Don't be afraid to the point it paralyses you. Be courageous . . . but also smart, in the sense that you need to keep an open mind and understand, if not even list out, where you are ignorant (not meant as a put down). If you are inexperienced, if this is a new venture, without fail there's going to be a ton of stuff you don't at the moment have a clear handle on.

The trick to that is that everyone started that way. Everyone, without fail. Both those that succeeded, and those that failed, and everything in between.

The ones that succeed are those that push past the hard times, have a great deal of personal strength and persistence, LISTEN AND LEARN, and keep at it one rung at a time.

Having said all that: Keep your head up and get educated on running a business, and about PEOPLE and leadership.
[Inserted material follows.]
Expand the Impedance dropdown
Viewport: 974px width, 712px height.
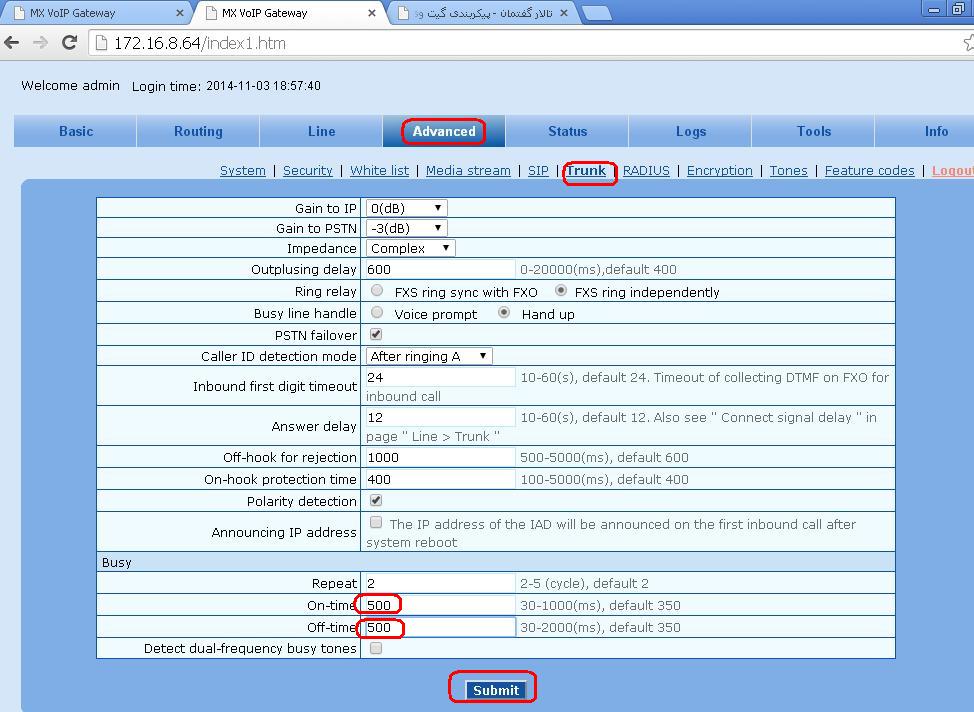tap(410, 248)
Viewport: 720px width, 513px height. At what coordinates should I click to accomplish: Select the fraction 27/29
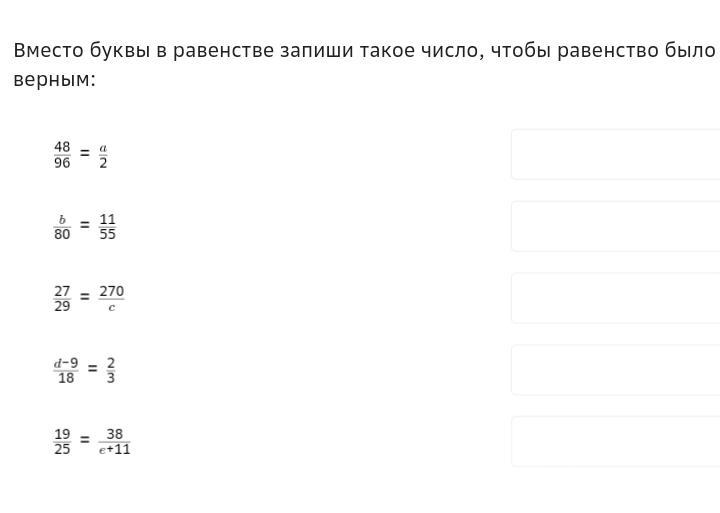coord(62,299)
That's a difficult balancing act to master when the industry is founded on peeling steel to customer specifications. That's how you get paid.

But it is PEOPLE who do that. Ask questions, listen to people that started their own businesses, and don't neglect the "white collar" business and planning side of things. Your biggest challenge IMO is to find people you can trust to not only do the work correctly, but are reliable and trustworthy, and then give them a reason to stay with you. That's just the reality to running any business.
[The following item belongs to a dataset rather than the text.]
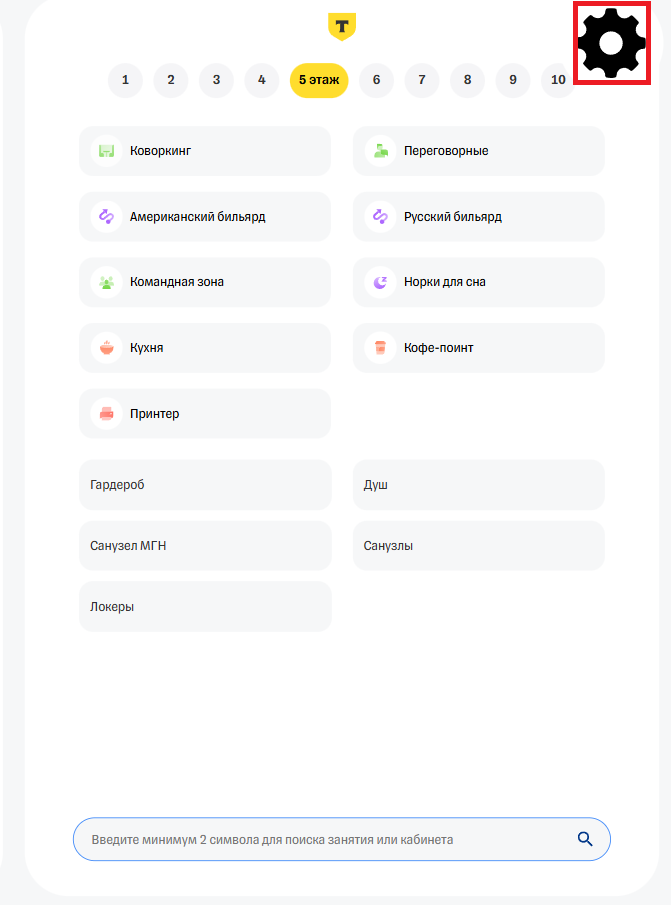Click the search magnifier icon
This screenshot has height=905, width=671.
pos(585,839)
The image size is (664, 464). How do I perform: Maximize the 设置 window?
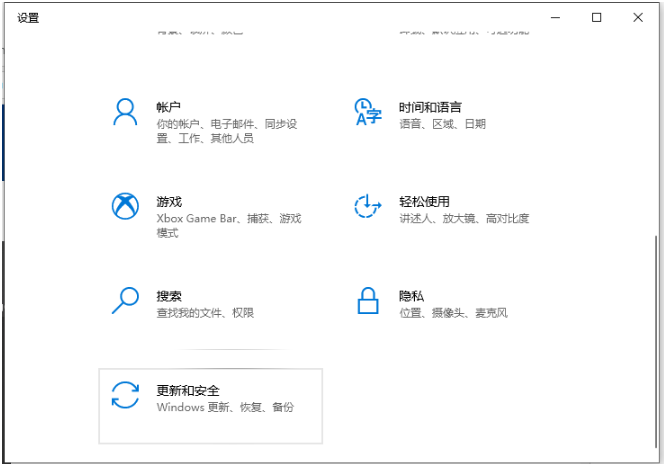(597, 17)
Of course you need to get the groundwork set first and establish some kind of customer and job stream.

Ask questions in this forum, listen sincerely to the replies for good advise and dispassionately discard advise you don't feel fits (depending, case by case basis after careful consideration).

I think it would be fair to say everyone here wants to see a new entrepreneur succeed. Takes a lot of work and grind, and the future is always uncertain. But it can be done, thousands do it.

Best of luck to you.
 
Living in a paid-for house with a 9-5 is boring. This is a good move if it works or not. I think it will. I second the idea of documenting the journey.
 
Ok I'm gonna call it...yes you are stupid

Probably better off taking the money and putting it into bitcoin lol

Well....the OP will be under huge pressure to get work, and be living sub-standard, so will undercut
all the other shops to get work.....Welcome to the race to the bottom.
 
Well....the OP will be under huge pressure to get work, and be living sub-standard, so will undercut
all the other shops to get work.....Welcome to the race to the bottom.

That's why I asked what his goals and business plan were because if those goals include quality of life stuff it ain't gonna happen for a very long time.